4. Compositional generalization: can deep networks dax twice?
Lake & Baroni [57] introduced SCAN, a benchmark to test the compositional abilities of sequence-processing networks, later extended in [58]. The SCAN miniature language is characterized by a grammar generating a large but finite number of linguistic navigation commands, and an interpretation function associating a semantic representation (a sequence of action symbols) to each possible command. The primitives of the language are verbs such as jump and run, mapped to the corresponding actions (e.g. JUMP, RUN). Primitives are combined with a set of adverb-like modifiers and conjunctions, resulting in composite expressions denoting action sequences. For example, if [[x]] is the action associated with expression ‘x’ by the interpretation function, then ‘x and y’ maps to [[x]] [[y]] and ‘x twice’ maps to [[x]] [[x]]. Consequently, ‘jump twice and run’ is compositionally mapped to the action sequence: JUMP JUMP RUN.
The general evaluation paradigm is as follows. An encoder–decoder network is trained on a set of SCAN commands for long enough that the network learns to accurately execute them (that is, to map them to the corresponding action sequences). The network performance is then evaluated on executing a set of test commands that were not encountered during training. Note that, unlike in the experiments reviewed in the previous section, where it had to assign a probability to pre-determined sentences, here the network has to actively produce an output action sequence; thus its generative abilities are more directly probed.
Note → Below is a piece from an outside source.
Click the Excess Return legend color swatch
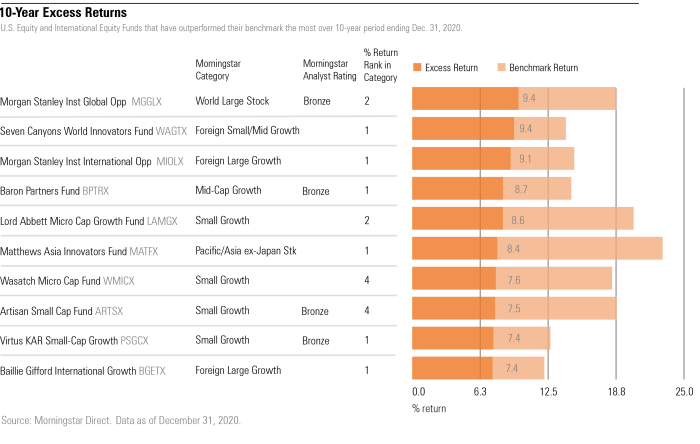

By splitting the possible SCAN commands into different training and testing partitions, we can gain insights into what the network is actually learning. I will focus here on the results obtained with three of the proposed splits, and their implications. In the random split, 80% of the commands are used for training, the remaining 20% for testing. This split checks the network ability to handle generic productivity (of the sort that might occur in standard machine-translation benchmarks), since all test expressions are new for the network. However, there is no controlled difference between the two sets, and the network will, in general, have seen a number of examples quite similar to those it has to execute. For example, the test set contains the command ‘look around left twice and jump right twice’. This is new, but the training data contain examples of look around left twice and ‘jump right twice’, both on their own and in conjoined expressions (e.g. ‘look around left twice and turn left’, ‘run twice and jump right twice’).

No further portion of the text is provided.